El texto comienza cuestionando la ruptura de las normas internacionales, señalando que, a pesar de los intereses económicos, siempre hay una persona que decide y asume la responsabilidad. Esta reflexión inicial sirve como punto de partida para un análisis más profundo de la conducta humana.
Se distingue entre la ecología (el estudio de las relaciones de los seres vivos con el medio, del griego oikos: casa y logos: estudio) y la etología (el estudio de la conducta animal, ethos: conducta y ética), estableciendo un puente conceptual entre el respeto y la ética.

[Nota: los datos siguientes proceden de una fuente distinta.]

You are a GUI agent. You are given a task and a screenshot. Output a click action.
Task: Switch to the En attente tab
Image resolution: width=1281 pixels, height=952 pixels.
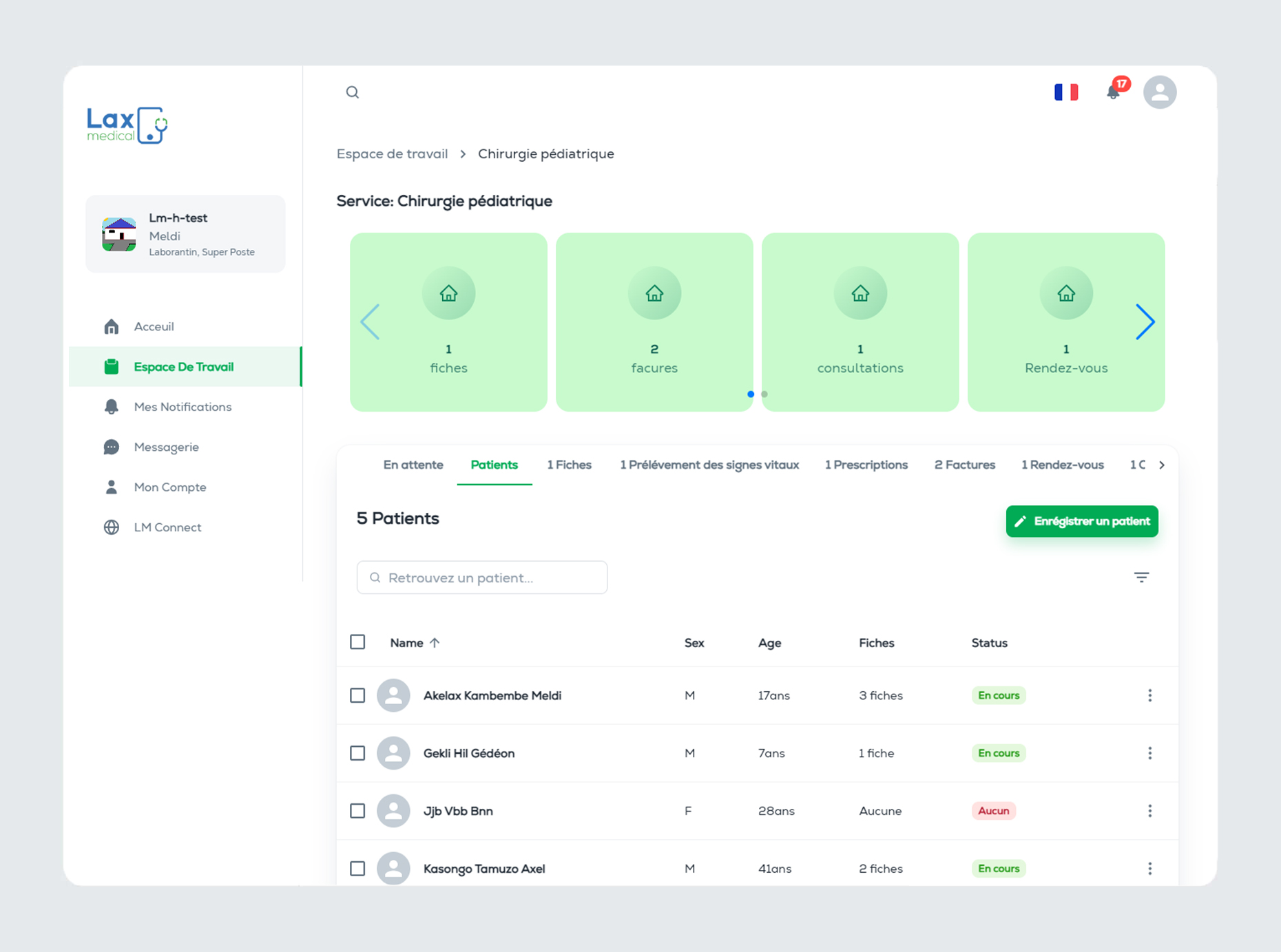(413, 465)
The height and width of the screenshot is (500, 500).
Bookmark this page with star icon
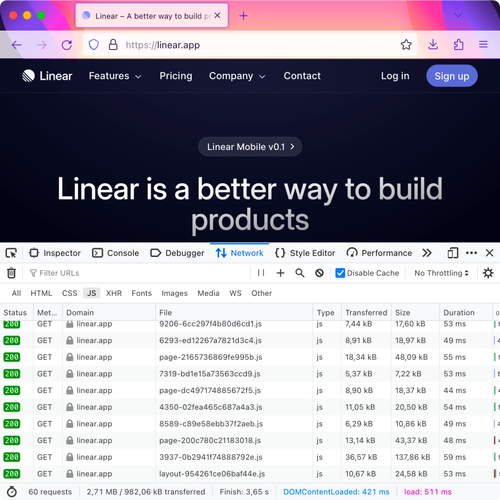pyautogui.click(x=406, y=45)
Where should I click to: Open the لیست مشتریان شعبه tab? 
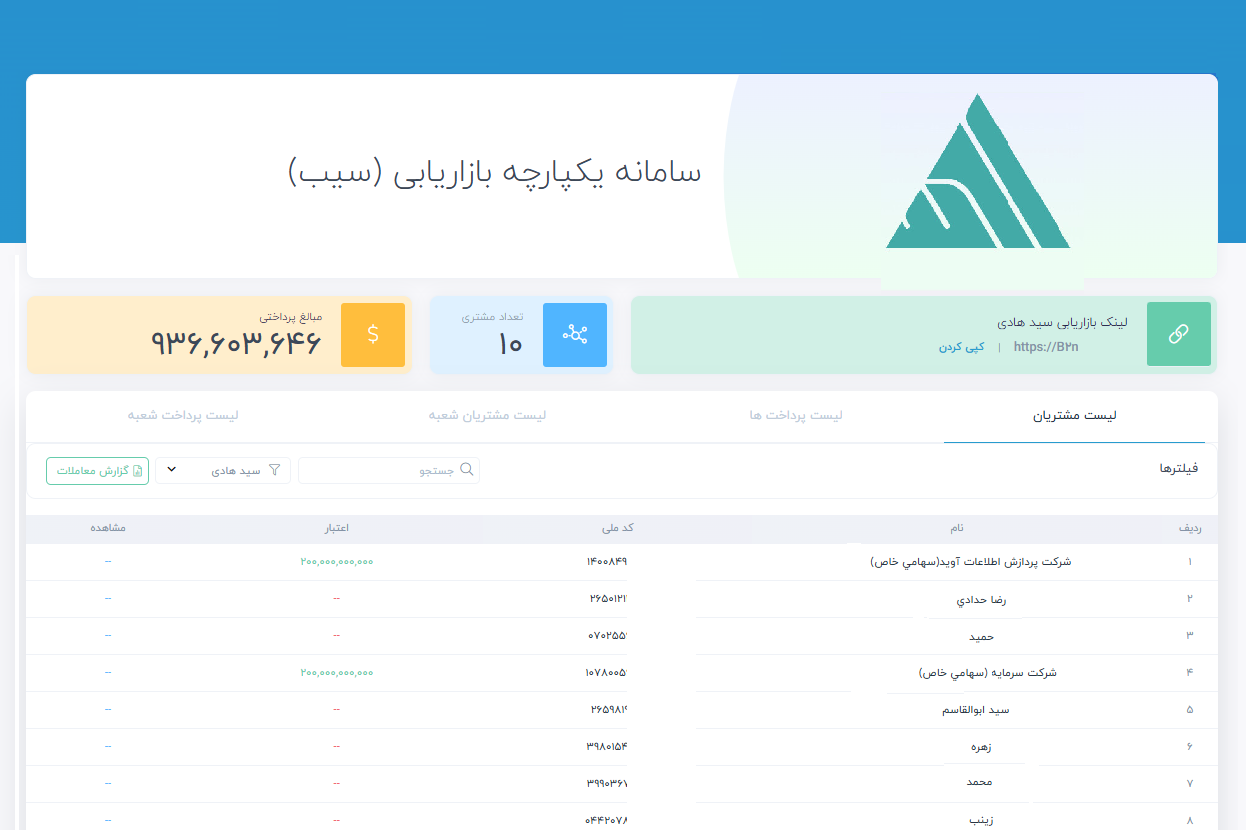[x=487, y=415]
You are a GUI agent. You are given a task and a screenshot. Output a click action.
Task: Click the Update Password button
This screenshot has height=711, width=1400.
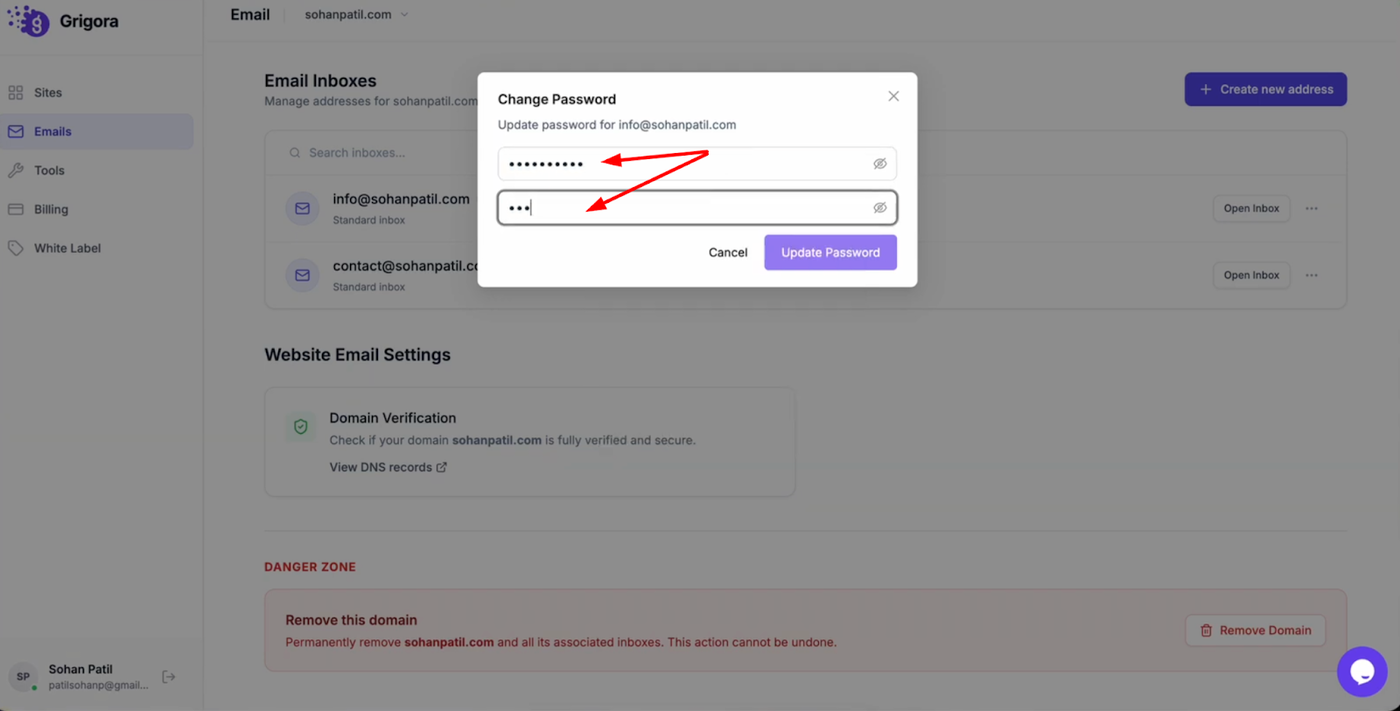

Para ser una persona histriónica y narcisista, se debe ser, en primer lugar, egocéntrica, lo que significa que el mundo comienza y termina en ella misma, sin tener en consideración a los demás.
El artículo utiliza la genética para ilustrar la diferencia de conducta, recordando que los humanos comparten un 98% de los genes con el cerdo doméstico, pero solo un 84% con el jabalí (porcus singularis). Este 14% de diferencia se asocia a una conducta más depredadora, solitaria e indiferente al daño colateral.
La conclusión implícita es que la conducta del solitario, que solo busca su supervivencia sin límites territoriales y con «buenos colmillos para morder», es análoga a la de los dirigentes políticos que actúan de manera histriónica y narcisista.